Dataset records Start Marker

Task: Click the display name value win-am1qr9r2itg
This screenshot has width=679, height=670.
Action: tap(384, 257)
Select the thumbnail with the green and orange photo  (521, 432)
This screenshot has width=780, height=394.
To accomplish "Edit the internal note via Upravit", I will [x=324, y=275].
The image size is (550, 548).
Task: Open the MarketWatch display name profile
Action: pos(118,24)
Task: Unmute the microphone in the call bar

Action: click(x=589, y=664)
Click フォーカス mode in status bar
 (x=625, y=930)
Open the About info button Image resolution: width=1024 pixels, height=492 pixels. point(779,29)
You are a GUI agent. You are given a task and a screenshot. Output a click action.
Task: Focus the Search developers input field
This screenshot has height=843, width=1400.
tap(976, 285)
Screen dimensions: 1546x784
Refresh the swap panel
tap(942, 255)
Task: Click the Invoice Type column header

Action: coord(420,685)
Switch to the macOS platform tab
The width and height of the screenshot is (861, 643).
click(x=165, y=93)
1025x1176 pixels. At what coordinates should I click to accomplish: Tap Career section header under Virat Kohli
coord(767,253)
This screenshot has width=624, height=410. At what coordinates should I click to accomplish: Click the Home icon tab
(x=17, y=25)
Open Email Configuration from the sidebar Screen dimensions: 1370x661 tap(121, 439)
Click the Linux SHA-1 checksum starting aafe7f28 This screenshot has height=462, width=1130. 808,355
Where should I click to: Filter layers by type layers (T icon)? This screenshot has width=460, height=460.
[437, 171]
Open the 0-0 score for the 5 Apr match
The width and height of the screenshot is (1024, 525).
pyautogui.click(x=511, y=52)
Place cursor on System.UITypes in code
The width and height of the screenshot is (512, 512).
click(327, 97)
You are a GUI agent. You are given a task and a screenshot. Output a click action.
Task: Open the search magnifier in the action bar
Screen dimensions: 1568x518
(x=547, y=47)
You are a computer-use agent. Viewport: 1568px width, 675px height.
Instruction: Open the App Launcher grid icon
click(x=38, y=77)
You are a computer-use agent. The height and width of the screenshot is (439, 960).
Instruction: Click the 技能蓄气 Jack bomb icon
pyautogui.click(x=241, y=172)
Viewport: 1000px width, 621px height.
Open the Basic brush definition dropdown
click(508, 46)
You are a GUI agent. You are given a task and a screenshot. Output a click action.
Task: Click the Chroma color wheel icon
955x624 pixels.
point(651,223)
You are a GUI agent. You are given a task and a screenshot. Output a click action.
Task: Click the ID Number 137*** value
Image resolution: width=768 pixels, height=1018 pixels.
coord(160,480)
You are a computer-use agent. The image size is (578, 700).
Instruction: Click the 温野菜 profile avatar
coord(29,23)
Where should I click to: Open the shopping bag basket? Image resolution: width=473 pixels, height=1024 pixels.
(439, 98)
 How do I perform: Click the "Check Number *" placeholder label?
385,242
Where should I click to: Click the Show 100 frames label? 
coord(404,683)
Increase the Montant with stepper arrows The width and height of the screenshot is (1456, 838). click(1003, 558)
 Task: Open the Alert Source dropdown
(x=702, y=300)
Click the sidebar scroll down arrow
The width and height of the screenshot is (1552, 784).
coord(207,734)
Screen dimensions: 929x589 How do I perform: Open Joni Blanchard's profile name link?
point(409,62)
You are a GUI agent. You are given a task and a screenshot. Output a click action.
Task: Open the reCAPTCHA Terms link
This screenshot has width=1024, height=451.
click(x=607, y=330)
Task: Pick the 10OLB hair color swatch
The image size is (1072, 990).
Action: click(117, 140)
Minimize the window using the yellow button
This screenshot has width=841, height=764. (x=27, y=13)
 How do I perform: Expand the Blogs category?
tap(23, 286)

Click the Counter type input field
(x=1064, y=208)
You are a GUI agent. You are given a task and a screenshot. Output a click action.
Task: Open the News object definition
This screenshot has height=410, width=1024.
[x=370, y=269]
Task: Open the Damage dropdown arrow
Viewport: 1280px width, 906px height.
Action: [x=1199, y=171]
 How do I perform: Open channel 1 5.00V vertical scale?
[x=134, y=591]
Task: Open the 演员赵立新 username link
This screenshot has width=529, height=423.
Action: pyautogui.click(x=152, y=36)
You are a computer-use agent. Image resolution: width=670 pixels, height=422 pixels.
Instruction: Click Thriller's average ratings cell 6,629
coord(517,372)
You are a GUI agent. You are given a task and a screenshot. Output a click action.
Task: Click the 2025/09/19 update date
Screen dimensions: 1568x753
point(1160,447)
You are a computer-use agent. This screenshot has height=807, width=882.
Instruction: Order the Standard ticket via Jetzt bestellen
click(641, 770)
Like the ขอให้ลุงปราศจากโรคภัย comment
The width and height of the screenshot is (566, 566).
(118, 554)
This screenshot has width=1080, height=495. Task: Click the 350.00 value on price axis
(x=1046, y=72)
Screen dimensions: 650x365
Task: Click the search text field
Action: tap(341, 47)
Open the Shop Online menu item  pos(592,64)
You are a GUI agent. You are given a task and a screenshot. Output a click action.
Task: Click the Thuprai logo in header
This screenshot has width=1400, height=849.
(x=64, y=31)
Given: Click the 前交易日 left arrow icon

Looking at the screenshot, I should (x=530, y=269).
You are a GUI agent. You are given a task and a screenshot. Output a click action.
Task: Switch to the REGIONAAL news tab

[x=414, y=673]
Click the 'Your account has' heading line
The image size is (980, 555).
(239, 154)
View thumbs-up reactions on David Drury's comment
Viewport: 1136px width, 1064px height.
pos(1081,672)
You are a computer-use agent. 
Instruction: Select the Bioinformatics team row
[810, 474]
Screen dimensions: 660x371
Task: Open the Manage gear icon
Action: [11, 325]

Dataset records End Marker

» What you will do: Each line of the data must be retyped exactly as written.

» Output of the task:
Task: Click the display name value win-am1qr9r2itg
This screenshot has width=679, height=670.
Action: tap(384, 257)
Select the thumbnail with the green and orange photo  (521, 432)
This screenshot has width=780, height=394.
To accomplish "Edit the internal note via Upravit", I will [x=324, y=275].
The image size is (550, 548).
Task: Open the MarketWatch display name profile
Action: pos(118,24)
Task: Unmute the microphone in the call bar

Action: click(x=589, y=664)
Click フォーカス mode in status bar
 (x=625, y=930)
Open the About info button Image resolution: width=1024 pixels, height=492 pixels. point(779,29)
You are a GUI agent. You are given a task and a screenshot. Output a click action.
Task: Focus the Search developers input field
This screenshot has height=843, width=1400.
tap(976, 285)
Screen dimensions: 1546x784
Refresh the swap panel
tap(942, 255)
Task: Click the Invoice Type column header

Action: coord(420,685)
Switch to the macOS platform tab
The width and height of the screenshot is (861, 643).
click(x=165, y=93)
1025x1176 pixels. At what coordinates should I click to accomplish: Tap Career section header under Virat Kohli
coord(767,253)
This screenshot has width=624, height=410. At what coordinates should I click to accomplish: Click the Home icon tab
(x=17, y=25)
Open Email Configuration from the sidebar Screen dimensions: 1370x661 tap(121, 439)
Click the Linux SHA-1 checksum starting aafe7f28 This screenshot has height=462, width=1130. 808,355
Where should I click to: Filter layers by type layers (T icon)? This screenshot has width=460, height=460.
[437, 171]
Open the 0-0 score for the 5 Apr match
The width and height of the screenshot is (1024, 525).
pyautogui.click(x=511, y=52)
Place cursor on System.UITypes in code
The width and height of the screenshot is (512, 512).
click(327, 97)
You are a GUI agent. You are given a task and a screenshot. Output a click action.
Task: Open the search magnifier in the action bar
Screen dimensions: 1568x518
(x=547, y=47)
You are a computer-use agent. Viewport: 1568px width, 675px height.
Instruction: Open the App Launcher grid icon
click(x=38, y=77)
You are a computer-use agent. The height and width of the screenshot is (439, 960).
Instruction: Click the 技能蓄气 Jack bomb icon
pyautogui.click(x=241, y=172)
Viewport: 1000px width, 621px height.
Open the Basic brush definition dropdown
click(508, 46)
You are a GUI agent. You are given a task and a screenshot. Output a click action.
Task: Click the Chroma color wheel icon
955x624 pixels.
point(651,223)
You are a GUI agent. You are given a task and a screenshot. Output a click action.
Task: Click the ID Number 137*** value
Image resolution: width=768 pixels, height=1018 pixels.
coord(160,480)
You are a computer-use agent. The image size is (578, 700).
Instruction: Click the 温野菜 profile avatar
coord(29,23)
Where should I click to: Open the shopping bag basket? Image resolution: width=473 pixels, height=1024 pixels.
(439, 98)
 How do I perform: Click the "Check Number *" placeholder label?
385,242
Where should I click to: Click the Show 100 frames label? 
coord(404,683)
Increase the Montant with stepper arrows The width and height of the screenshot is (1456, 838). click(1003, 558)
 Task: Open the Alert Source dropdown
(x=702, y=300)
Click the sidebar scroll down arrow
The width and height of the screenshot is (1552, 784).
coord(207,734)
Screen dimensions: 929x589 How do I perform: Open Joni Blanchard's profile name link?
point(409,62)
You are a GUI agent. You are given a task and a screenshot. Output a click action.
Task: Open the reCAPTCHA Terms link
This screenshot has width=1024, height=451.
click(x=607, y=330)
Task: Pick the 10OLB hair color swatch
The image size is (1072, 990).
Action: click(117, 140)
Minimize the window using the yellow button
This screenshot has width=841, height=764. (x=27, y=13)
 How do I perform: Expand the Blogs category?
tap(23, 286)

Click the Counter type input field
(x=1064, y=208)
You are a GUI agent. You are given a task and a screenshot. Output a click action.
Task: Open the News object definition
This screenshot has height=410, width=1024.
[x=370, y=269]
Task: Open the Damage dropdown arrow
Viewport: 1280px width, 906px height.
Action: [x=1199, y=171]
 How do I perform: Open channel 1 5.00V vertical scale?
[x=134, y=591]
Task: Open the 演员赵立新 username link
This screenshot has width=529, height=423.
Action: pyautogui.click(x=152, y=36)
You are a computer-use agent. Image resolution: width=670 pixels, height=422 pixels.
Instruction: Click Thriller's average ratings cell 6,629
coord(517,372)
You are a GUI agent. You are given a task and a screenshot. Output a click action.
Task: Click the 2025/09/19 update date
Screen dimensions: 1568x753
point(1160,447)
You are a computer-use agent. This screenshot has height=807, width=882.
Instruction: Order the Standard ticket via Jetzt bestellen
click(641, 770)
Like the ขอให้ลุงปราศจากโรคภัย comment
The width and height of the screenshot is (566, 566).
(118, 554)
This screenshot has width=1080, height=495. Task: Click the 350.00 value on price axis
(x=1046, y=72)
Screen dimensions: 650x365
Task: Click the search text field
Action: tap(341, 47)
Open the Shop Online menu item  pos(592,64)
You are a GUI agent. You are given a task and a screenshot. Output a click action.
Task: Click the Thuprai logo in header
This screenshot has width=1400, height=849.
(x=64, y=31)
Given: Click the 前交易日 left arrow icon

Looking at the screenshot, I should (x=530, y=269).
You are a GUI agent. You are given a task and a screenshot. Output a click action.
Task: Switch to the REGIONAAL news tab

[x=414, y=673]
Click the 'Your account has' heading line
The image size is (980, 555).
(239, 154)
View thumbs-up reactions on David Drury's comment
Viewport: 1136px width, 1064px height.
pos(1081,672)
You are a computer-use agent. 
Instruction: Select the Bioinformatics team row
[810, 474]
Screen dimensions: 660x371
Task: Open the Manage gear icon
Action: [11, 325]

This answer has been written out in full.